[Start of Attachment]

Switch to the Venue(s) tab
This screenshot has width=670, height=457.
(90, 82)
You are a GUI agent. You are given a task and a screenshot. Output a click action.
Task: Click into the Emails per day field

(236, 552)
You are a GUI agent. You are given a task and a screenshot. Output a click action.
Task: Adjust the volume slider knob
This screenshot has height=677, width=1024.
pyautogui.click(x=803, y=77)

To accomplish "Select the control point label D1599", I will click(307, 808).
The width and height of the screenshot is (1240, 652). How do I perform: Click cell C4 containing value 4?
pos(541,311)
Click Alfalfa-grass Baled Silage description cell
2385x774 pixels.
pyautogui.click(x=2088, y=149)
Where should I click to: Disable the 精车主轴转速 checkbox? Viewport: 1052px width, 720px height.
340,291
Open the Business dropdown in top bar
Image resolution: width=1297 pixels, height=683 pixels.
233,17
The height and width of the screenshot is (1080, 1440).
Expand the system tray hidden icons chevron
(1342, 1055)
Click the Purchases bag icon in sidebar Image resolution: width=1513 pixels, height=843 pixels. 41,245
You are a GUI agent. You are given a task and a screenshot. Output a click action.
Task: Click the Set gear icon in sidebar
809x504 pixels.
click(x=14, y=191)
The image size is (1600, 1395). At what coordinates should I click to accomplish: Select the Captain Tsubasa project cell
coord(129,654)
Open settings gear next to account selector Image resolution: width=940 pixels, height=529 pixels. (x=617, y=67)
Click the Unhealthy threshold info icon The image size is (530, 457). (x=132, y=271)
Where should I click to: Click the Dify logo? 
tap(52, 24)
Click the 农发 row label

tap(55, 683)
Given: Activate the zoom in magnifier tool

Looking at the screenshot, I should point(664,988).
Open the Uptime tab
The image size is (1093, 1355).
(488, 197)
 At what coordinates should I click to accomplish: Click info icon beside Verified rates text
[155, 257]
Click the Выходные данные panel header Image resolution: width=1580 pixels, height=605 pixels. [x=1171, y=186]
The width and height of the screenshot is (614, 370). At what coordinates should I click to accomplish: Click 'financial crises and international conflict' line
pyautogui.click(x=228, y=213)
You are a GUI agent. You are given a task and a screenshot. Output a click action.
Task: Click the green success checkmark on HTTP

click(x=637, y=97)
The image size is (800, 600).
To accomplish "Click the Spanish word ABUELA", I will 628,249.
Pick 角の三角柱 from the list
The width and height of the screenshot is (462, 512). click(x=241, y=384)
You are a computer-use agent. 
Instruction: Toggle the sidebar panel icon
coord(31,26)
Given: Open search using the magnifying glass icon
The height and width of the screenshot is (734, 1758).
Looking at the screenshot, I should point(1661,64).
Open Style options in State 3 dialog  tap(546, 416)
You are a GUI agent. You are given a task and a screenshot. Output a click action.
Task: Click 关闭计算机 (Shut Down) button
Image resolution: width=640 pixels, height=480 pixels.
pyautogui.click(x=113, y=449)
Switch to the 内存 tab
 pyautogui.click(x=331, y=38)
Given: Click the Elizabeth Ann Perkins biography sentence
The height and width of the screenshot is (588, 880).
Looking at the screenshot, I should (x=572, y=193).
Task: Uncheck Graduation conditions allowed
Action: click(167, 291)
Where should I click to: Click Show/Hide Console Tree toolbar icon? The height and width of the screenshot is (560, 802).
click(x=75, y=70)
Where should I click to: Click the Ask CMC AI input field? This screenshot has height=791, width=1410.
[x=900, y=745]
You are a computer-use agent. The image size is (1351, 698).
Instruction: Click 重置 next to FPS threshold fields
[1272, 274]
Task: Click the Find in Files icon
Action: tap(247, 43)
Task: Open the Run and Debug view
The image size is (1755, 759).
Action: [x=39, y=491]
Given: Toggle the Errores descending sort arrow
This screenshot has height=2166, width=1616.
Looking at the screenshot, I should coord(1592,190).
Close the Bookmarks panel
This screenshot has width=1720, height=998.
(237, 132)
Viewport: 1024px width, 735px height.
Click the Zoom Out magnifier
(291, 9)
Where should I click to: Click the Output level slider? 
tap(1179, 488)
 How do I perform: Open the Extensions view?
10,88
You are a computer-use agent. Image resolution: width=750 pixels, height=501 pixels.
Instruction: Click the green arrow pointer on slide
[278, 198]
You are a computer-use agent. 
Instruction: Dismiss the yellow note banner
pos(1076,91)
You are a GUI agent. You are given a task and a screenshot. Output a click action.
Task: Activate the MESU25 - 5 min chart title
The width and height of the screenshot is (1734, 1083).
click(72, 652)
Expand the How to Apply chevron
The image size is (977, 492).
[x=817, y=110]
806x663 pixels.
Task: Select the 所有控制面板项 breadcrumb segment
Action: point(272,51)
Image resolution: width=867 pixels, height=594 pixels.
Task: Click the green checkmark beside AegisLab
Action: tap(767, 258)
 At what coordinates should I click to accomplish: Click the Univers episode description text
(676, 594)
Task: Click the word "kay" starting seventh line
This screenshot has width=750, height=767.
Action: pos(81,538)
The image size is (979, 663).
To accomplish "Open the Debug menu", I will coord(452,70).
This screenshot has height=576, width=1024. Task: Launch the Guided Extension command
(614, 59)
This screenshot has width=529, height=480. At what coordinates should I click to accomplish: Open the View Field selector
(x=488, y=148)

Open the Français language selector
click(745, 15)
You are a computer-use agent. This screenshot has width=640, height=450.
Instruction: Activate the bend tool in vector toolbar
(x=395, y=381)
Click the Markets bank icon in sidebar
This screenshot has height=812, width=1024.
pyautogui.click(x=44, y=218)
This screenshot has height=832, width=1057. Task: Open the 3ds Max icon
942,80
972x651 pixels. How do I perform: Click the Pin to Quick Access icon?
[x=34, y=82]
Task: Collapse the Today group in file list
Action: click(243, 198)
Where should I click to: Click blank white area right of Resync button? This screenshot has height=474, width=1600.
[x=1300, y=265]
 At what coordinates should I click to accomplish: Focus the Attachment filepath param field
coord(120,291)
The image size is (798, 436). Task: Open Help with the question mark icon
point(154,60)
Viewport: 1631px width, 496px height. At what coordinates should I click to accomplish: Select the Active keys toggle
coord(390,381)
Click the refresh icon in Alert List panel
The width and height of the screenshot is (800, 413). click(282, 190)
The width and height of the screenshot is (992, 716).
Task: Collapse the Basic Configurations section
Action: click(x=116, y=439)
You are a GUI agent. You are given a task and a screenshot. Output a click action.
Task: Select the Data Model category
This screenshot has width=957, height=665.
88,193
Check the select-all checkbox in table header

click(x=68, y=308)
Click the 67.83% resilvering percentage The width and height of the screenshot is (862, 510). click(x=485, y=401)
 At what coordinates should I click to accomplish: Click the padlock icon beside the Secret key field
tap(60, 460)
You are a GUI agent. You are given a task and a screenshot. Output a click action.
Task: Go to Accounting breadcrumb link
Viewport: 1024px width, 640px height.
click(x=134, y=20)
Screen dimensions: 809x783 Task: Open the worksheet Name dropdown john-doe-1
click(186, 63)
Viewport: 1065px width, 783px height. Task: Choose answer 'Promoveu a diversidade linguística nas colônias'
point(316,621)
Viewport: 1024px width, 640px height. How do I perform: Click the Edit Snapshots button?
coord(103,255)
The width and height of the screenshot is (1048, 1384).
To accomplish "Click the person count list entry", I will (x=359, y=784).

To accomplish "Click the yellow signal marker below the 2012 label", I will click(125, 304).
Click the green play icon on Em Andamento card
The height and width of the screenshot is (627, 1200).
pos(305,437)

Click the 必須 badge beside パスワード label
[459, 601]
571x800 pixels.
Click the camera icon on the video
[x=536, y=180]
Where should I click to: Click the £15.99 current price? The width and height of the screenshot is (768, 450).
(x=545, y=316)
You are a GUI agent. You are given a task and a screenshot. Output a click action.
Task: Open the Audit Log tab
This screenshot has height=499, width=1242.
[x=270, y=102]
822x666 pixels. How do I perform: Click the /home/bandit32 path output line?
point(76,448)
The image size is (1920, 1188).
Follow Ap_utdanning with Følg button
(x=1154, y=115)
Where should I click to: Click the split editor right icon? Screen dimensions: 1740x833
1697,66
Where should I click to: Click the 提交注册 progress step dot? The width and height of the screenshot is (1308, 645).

[End of Attachment]

What you will do:
Above are the records; from them, give again exactly the lines from the one containing "Where should I click to: Click the Dify" to the one containing "Click the Выходные", both lines included, and nothing more.

Answer space:
Where should I click to: Click the Dify logo? 
tap(52, 24)
Click the 农发 row label

tap(55, 683)
Given: Activate the zoom in magnifier tool

Looking at the screenshot, I should point(664,988).
Open the Uptime tab
The image size is (1093, 1355).
(488, 197)
 At what coordinates should I click to accomplish: Click info icon beside Verified rates text
[155, 257]
Click the Выходные данные panel header Image resolution: width=1580 pixels, height=605 pixels. [x=1171, y=186]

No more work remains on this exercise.